Anche quest’anno, per la seconda volta consecutiva, la tradizionale festa del 17 gennaio dedicata a Sant’Antonio Abate, detto Barone, causa virus, non ha avuto luogo. Purtroppo, la piazzetta antistante la chiesa, è rimasta completamente deserta. Quindi, niente distribuzione delle gustose “sagne e recotta”, tutto rimandato a tempi migliori.
Certamente non è mancato chi a casa propria ha provveduto lo stesso a preparare il gustoso pasto in onore del Santo, d’altronde la tradizione è tradizione e va rispettata. Un pensiero va anche a chi da tanti anni si prodiga affinché certe usanze non scompaiano. E rimangono i ricordi che ognuno si porta dentro, nel cuore, quando si era attorniati da una buona schiera di donne in costume tradizionale con “ju scummarielle” in mano, nei pressi de “ju callare”, zeppo di minestra fumante, di cui torna in mente quell’odore inconfondibile particolarmente invitante.

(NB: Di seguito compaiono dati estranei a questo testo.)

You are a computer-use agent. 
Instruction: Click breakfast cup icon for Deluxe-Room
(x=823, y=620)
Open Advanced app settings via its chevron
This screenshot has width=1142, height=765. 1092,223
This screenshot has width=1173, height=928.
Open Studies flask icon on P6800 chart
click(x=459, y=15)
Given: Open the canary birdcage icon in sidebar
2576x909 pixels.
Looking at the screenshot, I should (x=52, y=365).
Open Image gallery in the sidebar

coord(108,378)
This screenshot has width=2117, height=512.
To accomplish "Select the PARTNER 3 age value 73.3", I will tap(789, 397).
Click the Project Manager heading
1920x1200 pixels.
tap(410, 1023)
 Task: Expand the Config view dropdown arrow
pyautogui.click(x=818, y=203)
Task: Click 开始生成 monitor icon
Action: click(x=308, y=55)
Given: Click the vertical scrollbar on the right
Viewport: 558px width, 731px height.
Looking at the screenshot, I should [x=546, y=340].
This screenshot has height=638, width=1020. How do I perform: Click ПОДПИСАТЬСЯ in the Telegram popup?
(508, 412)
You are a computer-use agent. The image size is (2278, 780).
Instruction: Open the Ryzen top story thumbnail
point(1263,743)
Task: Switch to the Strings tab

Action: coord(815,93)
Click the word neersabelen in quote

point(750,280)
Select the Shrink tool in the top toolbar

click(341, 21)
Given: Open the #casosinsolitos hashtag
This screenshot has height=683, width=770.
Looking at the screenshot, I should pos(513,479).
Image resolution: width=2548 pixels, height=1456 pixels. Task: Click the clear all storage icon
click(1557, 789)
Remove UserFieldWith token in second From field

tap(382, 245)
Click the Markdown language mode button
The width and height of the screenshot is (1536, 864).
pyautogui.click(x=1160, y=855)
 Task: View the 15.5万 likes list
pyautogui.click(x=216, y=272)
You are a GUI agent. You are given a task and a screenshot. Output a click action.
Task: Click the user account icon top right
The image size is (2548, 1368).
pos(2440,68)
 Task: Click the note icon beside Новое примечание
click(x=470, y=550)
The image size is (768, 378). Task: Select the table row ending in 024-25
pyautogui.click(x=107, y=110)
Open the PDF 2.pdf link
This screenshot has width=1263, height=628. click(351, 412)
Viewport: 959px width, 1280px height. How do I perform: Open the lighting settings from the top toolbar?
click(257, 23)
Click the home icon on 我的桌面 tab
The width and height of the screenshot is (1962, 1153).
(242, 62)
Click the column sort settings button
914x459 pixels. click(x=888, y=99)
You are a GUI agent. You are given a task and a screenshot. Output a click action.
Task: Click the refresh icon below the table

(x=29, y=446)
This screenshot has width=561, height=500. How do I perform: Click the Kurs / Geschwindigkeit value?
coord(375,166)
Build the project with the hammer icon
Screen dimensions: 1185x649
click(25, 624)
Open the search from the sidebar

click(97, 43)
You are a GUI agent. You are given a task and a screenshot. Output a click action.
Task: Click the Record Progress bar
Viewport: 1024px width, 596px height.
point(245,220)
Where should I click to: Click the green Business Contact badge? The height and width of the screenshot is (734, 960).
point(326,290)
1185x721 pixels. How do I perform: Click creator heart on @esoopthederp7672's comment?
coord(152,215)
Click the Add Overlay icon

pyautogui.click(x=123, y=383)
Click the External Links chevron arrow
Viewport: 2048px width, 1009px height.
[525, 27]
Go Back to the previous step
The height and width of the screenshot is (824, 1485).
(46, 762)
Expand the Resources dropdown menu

Sant’Antonio Abate nella storia è ricordato tra i fondatori del monachesimo orientale perciò chiamato “padre dei monaci”. Dopo la morte dei genitori distribuì i propri averi e nel 270 si ritirò nel deserto della Tebaide dove cominciò una vita all’insegna della penitenza. In quel luogo lo raggiunsero numerosi discepoli dando vita ad una comunità anacoretica in Egitto. Sostenne i martiri nella persecuzione di Diocleziano e si adoperò nella lotta contro l’Eresia Ariana. Fu Sant’Attanasio che scriverà la biografia del Santo che morì vecchissimo presso Afroditopoli nel 356.
La leggenda “de lo beatissimo egregio Missere il barone Sancto Antonio” è uno dei più interessanti documenti dell’antica poesia volgare abruzzese. Opere di un chierico che dovette diffonderla, come mostrano chiare tracce di tradizione orale in tutta l’area aquilana. Il componimento è giunto a noi nel Codice Casanatense nel 1808. Databile ai primi anni del Trecento la leggenda è entrata nel repertorio dei poeti di occasione, specie quelli appartenenti al mondo pastorale improntando moltissime orazioni in uso delle compagnie di questua che, in occasione della festa di Sant’Antonio, attraversavano l’intero Abruzzo. A Scanno, che fu tra i più fiorenti centri dell’economia armentizia, il ricordo di questo antico componimento è ancora molto vivo che Sant’Antonio, chiamato altrove Abate o di Gennaio, è detto Barone, anche allo scopo di distinguerlo dal Santo di Giugno, detto il giglio.
La mattina del 17 Gennaio, un tempo di buon’ora, la famiglia Di Rienzo che possedeva la maggior parte delle greggi svernanti in Puglia, faceva disporre all’esterno della propria casa, uno o più caldai di rame ricolmi di fumanti “sagne” con la ricotta. I devoti dopo aver ascoltato la messa nella vicina chiesa di Sant’Antonio Abate, si avviavano con il prete in testa al corteo verso casa Di Rienzo. Qui dopo il rito della benedizione del cibo, con una speciale formula che richiama l’incipit del cantare medievale, ognuno si serviva di un mestolo di minestra che consumava per devozione. Di norma, oggi, il rito della minestra viene ripetuto e organizzato da associazioni e privati del paese di Scanno. La cerimonia, anche per lo scenario in cui si svolge, è molto suggestiva e dà avvio al lungo periodo del Carnevale.